On the surface, these four tools look interchangeable: each lets an AI agent
navigate a page, click an element, fill a form, take a screenshot. Underneath,
they make very different bets about how the agent talks to the browser, and that bet is the thing that determines which one you actually want.
Three of the four are MCP servers: long-running processes the
agent speaks to over a tool-protocol channel, with each capability registered
as a named tool in the agent's prompt. The fourth, Vercel Labs'
agent-browser, is a plain CLI: a Rust binary
the agent invokes by writing agent-browser click @e2 in a shell, the
same way it'd write grep or git.
The CLI-vs-MCP split is the live argument of early 2026. MCP servers register
every tool definition into the agent's context window, so a 29-tool server like
Chrome DevTools MCP costs ~18k tokens just to exist
in the prompt. A CLI registers nothing: the agent reads --help
when it needs to, like a developer. That's why some shops (Perplexity, YC's
internal tooling) have been publicly moving back from MCP to CLI for tools
that don't need persistent state.
Playwright is in the business of driving a browser, and Chrome DevTools MCP is
in the business of debugging one.
Steve Kinney, Playwright vs. Chrome DevTools MCP: Driving vs. Debugging
Kinney's framing is the cleanest one I've found. Driving is
the Playwright/agent-browser axis: deterministic clicks against an accessibility
tree, designed to make the user flow work end-to-end.
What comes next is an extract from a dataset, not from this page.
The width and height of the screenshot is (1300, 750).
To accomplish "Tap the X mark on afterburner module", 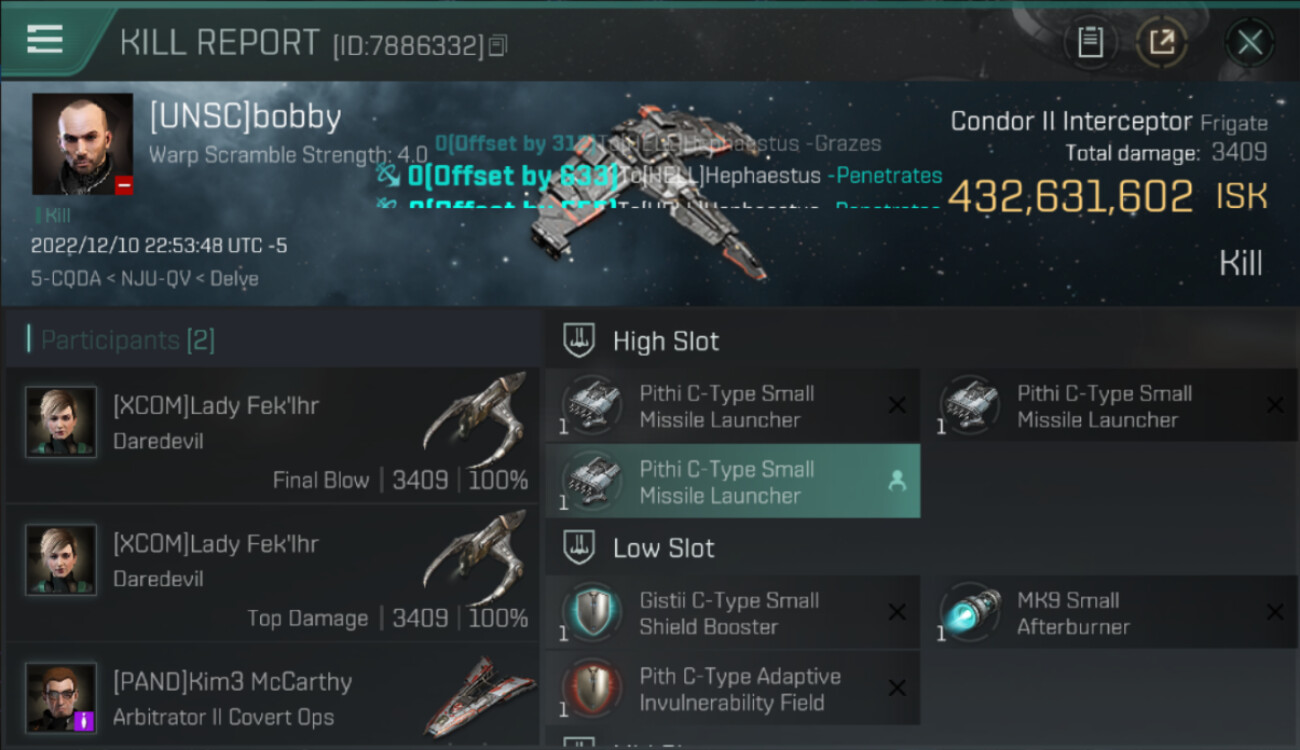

Debugging is the Chrome DevTools axis: performance traces,
network waterfalls, source-mapped stack traces, the same data a human developer
opens DevTools to see. The four contenders below sort cleanly onto that split, plus a third dimension, session reuse, that determines whether the
agent runs in a fresh sandbox or attaches to the browser you're already logged
into.